Any sense that Anti-Oedipus is celebrating schizophrenia in some neo-primitivist way (or, conversely, deploying it as some purely theoretical construct) tends to vanish given the full extent of Guattari’s activity in treating people afflicted with it. This involved both experiments in relatively egalitarian relations between patients and staff and the use of psychopharmaceuticals. The usual ’60s antinomian he wasn’t. He could recognize the realities of suffering and vulnerability; the revolutionary project involved opening oneself to the possibility of solidarity across vast differences in experience, with schizophrenia as an extreme. Guattari also seems to have been a calming influence on some of his violence-prone comrades—working quietly, behind the scenes, to persuade them to explore more creative options than armed struggle.

There are complaints to lodge against this biography. Deleuze had an exceptionally ardent relationship with British and American literature. So his marriage to Fanny Deleuze who translated D. H. Lawrence into French, seems as if it would merit some discussion—but it doesn’t get any here. Nor is there any serious appraisal of his interaction with the journalist Claire Parnet, which resulted in two volumes named Dialogues (1987), as well as an eight-hour interview called “L’Abécédaire” (i.e., an alphabetical primer). Guattari’s involvement in various Marxist groups is described; so are the pleasantries exchanged between Deleuze and the poststructuralist psychoanalytic theorist Louis Althusser. But the question of how Deleuze and Guattari engaged with Marx’s own work goes strangely unexplored.

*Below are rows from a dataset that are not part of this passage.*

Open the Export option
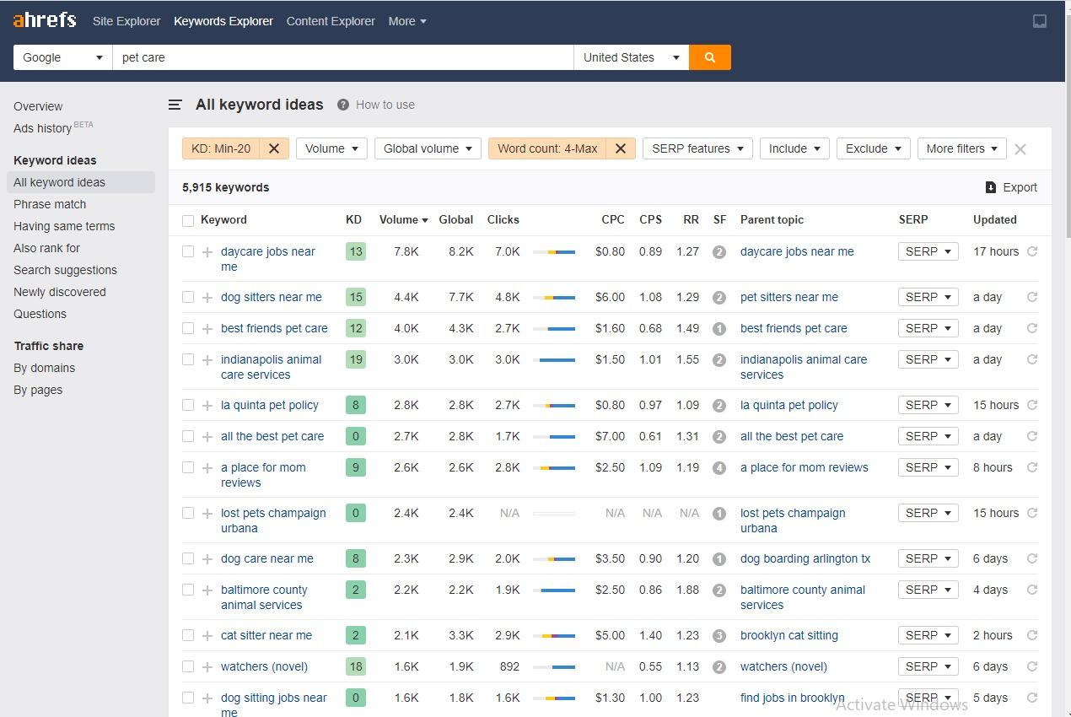Viewport: 1071px width, 717px height. 1011,187
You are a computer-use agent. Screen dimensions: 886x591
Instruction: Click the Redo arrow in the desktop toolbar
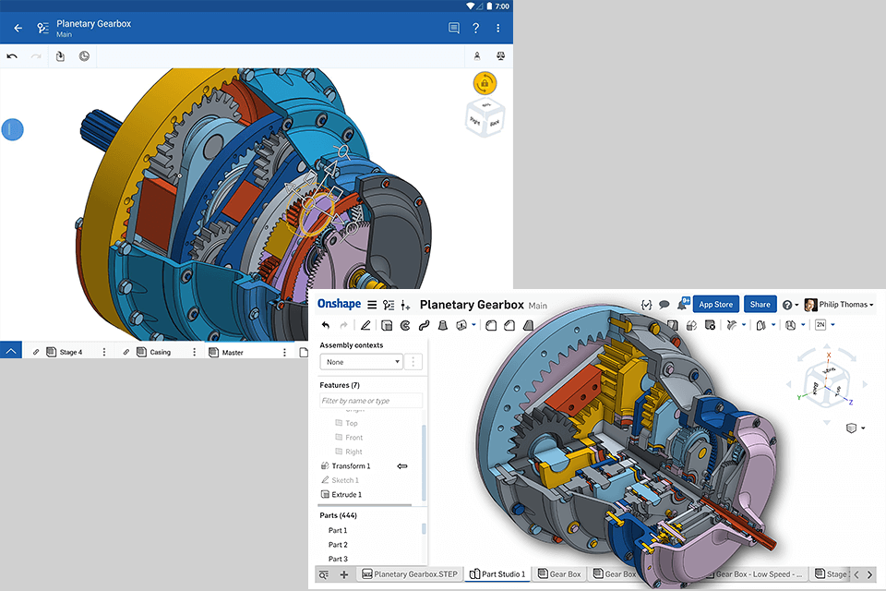pos(341,325)
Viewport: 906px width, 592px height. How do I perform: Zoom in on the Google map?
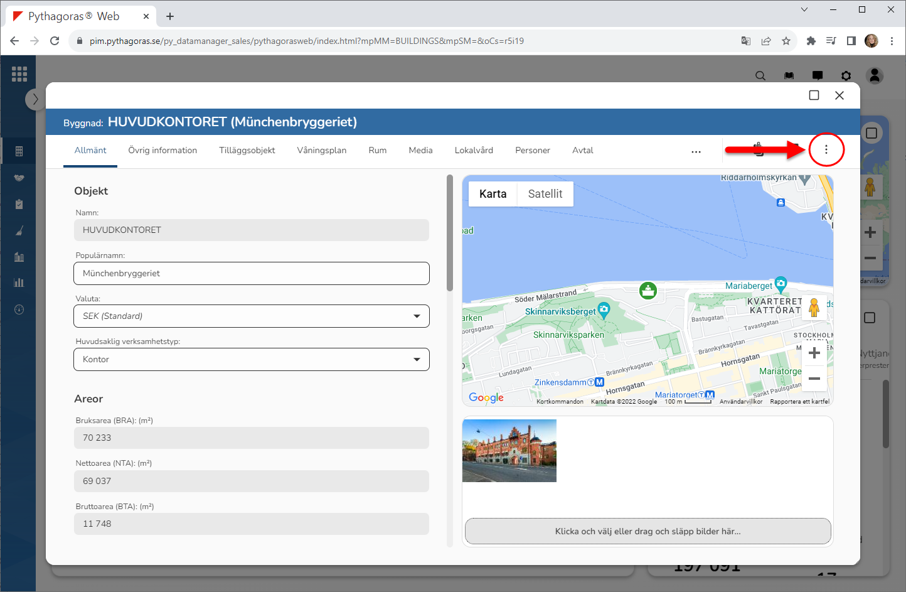[814, 353]
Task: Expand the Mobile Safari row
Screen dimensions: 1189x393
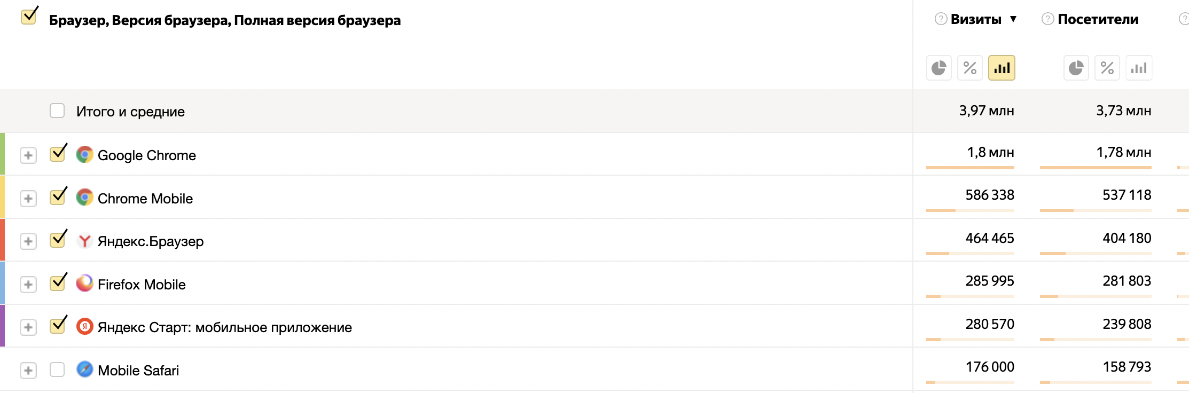Action: pos(28,370)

There are numerous mistakes that are, by turns, irritating and inexplicable. I have not tracked down the original to see whether Dosse actually thinks Khrushchev delivered his report on the crimes of Stalin to the Communist Party USA or that Derrida was a member of the Annales School. But given the otherwise exhaustive reach of Dosse’s research, it’s hard to see how he could. The translator ignores precedent by rendering the objet petit a (that sturdy item of French psychoanalytic jargon, usually left in the original Lacanese) as “the object o.” For some reason, the Parti Communiste Français is abbreviated FCP, which just looks weird. Perhaps I am obsessive, but this is too important a book to have been copyedited by someone who isn’t.

“There is a history of thought that cannot be reduced to games of influence,” Deleuze said in a late interview. “There is a whole becoming of thought that remains mysterious.” For all its tireless unearthing of texts and contexts, Dosse’s biography isn’t reductive, nor does the book try to interpret its subjects using their own conceptual idiom (creating a pastiche that domesticates ideas while pretending to radicalize them). For twenty years, we’ve had an academicized Deleuze—the totem symbol of a safe anarchism that would never do any thing too crazy. In these pages, he’s paired up again with his co-conspirator, a strange figure who haunted all kinds of revolutionary circles and manic gatherings. Staid as he is, Dosse makes Deleuze and Guattari mysterious again.

Scott McLemee is a writer for Inside Higher Ed.